The Kent’s sturdy Jeep Wagoneer cruised down the highway. Clark, all of seventeen years and aching to get on with his life, rode shotgun beside his father. His mom was in the back seat with Shelby, their terrier pup, resting his furry head in her lap. They were taking I-35 to Wichita to visit relatives. Afternoon sunlight warmed the flat green terrain along the interstate.
“The Army’s not the right place for you, Clark,” Martha said from the back. “I don’t know what you’re thinking, anyway. You’d never even pass the physical.”
“She’s right,” Jonathan agreed, keeping his eye on the road. “There’s too much scrutiny.”
“And there’s not here?” Clark sulked in his seat. “Half the town’s already suspicious of me.”
It had been years, yet Lana had barely spoken to him since the bridge incident. People still walked on eggshells around him, when they weren’t giving him a hard time for being different.
“Fine,” Martha said. “Then go to college. We talked about that. Kansas State’s a safer bet, anyway—”
“I’m tired of ‘safe’.” He felt like he had been hiding forever. “I want do something useful with my life.”
His father bristled behind the wheel.
“So farming, feeding people, that’s not useful?”
Clark groaned and looked out the window. Not this old argument again…
“I didn’t say that,” he muttered. But it was too late. His dad launched into an all-too-familiar lecture.
“Our family’s been farming for five generations, Clark.”
“Your family, not mine,” Clark said sullenly. “I don’t even know why I’m listening to you. You’re not my dad. You’re just some guy who found me in a field.”
“Clark!” his mom protested.
“No, he’s right,” Jonathan said stiffly. He looked away from the road long enough to give Clark a stern look. “We’re not your parents. You don’t have to listen to us. We’re doing the best we can. And we’re making this up as we go along. So maybe our best isn’t good enough anymore.”

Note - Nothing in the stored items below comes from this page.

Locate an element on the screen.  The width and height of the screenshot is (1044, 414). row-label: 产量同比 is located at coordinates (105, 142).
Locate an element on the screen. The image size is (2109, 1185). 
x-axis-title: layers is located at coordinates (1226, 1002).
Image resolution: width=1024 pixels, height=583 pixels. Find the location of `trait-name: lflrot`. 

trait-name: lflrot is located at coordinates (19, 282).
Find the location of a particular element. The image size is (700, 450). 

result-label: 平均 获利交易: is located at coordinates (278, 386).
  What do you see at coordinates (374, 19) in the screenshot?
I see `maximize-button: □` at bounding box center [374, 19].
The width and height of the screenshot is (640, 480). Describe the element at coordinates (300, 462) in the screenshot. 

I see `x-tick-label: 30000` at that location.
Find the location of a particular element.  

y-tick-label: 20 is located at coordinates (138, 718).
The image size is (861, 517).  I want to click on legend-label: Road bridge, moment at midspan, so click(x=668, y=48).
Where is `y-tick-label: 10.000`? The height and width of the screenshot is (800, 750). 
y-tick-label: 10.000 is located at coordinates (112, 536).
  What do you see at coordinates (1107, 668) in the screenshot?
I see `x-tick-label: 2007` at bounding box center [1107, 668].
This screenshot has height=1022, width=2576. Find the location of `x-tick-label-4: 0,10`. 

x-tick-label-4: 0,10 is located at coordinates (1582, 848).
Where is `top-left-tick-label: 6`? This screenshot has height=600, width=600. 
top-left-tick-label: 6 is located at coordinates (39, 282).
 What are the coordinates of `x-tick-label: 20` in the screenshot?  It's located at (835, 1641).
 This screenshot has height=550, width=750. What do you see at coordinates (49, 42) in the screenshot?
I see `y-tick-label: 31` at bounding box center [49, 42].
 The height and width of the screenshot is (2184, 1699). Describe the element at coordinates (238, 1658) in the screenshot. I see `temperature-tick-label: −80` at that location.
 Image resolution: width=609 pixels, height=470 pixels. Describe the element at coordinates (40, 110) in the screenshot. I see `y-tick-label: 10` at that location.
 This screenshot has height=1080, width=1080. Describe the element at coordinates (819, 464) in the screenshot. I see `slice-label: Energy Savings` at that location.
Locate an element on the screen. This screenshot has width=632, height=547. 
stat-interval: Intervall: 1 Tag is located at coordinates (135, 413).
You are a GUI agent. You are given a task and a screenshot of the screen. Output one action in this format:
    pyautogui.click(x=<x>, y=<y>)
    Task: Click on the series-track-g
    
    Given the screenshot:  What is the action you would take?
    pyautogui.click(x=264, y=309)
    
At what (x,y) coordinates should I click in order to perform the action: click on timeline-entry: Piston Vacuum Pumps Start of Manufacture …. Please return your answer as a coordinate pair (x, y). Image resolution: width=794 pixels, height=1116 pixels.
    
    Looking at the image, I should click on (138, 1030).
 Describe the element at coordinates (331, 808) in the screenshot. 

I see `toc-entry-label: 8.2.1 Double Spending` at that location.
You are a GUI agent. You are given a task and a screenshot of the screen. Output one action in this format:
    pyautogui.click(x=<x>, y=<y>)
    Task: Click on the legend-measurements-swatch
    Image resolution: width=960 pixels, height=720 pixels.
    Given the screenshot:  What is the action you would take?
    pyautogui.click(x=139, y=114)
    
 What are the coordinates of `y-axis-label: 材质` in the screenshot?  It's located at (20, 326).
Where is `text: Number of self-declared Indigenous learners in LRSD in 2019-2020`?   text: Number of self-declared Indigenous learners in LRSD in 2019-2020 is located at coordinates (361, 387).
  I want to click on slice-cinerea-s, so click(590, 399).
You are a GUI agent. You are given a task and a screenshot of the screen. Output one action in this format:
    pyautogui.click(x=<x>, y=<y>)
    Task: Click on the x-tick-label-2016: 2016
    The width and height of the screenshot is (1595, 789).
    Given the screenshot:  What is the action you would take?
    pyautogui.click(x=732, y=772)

Clark already regretted his harsh words. The last thing he wanted was to hurt his parents’ feelings, no matter how confused—and frustrated—he felt sometimes. He knew his folks were just trying to protect him.
“Look, I’m sorry. I just—”
“Hold on!” Jonathan said sharply as he hit the brakes. Traffic had slowed to stop all along the highway. Dozens of cars and truck were backed up across multiple lanes. Hail fell from the sky, bouncing off pavement and windshields.
Uh-oh, Clark thought. This doesn’t look good.
His parents shared a worried look. Tornado season had just begun, and they were smack dab in the middle of “Tornado Alley.” Anybody who grew up in Kansas knew what a sudden change in the weather could mean. A storm, and a twister, could arrive from out of the blue.
A car was no place to be during a tornado. Worst came to worst, you were better off in a ditch than an exposed vehicle. Clark and his folks scrambled out of the SUV, joining hundreds of other travelers on the highway, which was now nothing but an endless parking lot.
The air was muggy and still, full of warm, moist air. Everyone was staring to the southwest, where ominous black storm clouds were racing toward them. The low-hanging clouds flattened along the tops, so that they resembled a blacksmith’s anvil. A wall of gray hung beneath the billowing, black thunderheads.
Then a funnel cloud dropped toward the vulnerable terrain below, snaking above the ground in a classic “stovepipe” shape. Tornado sirens sounded, warning everyone in the vicinity to seek cover.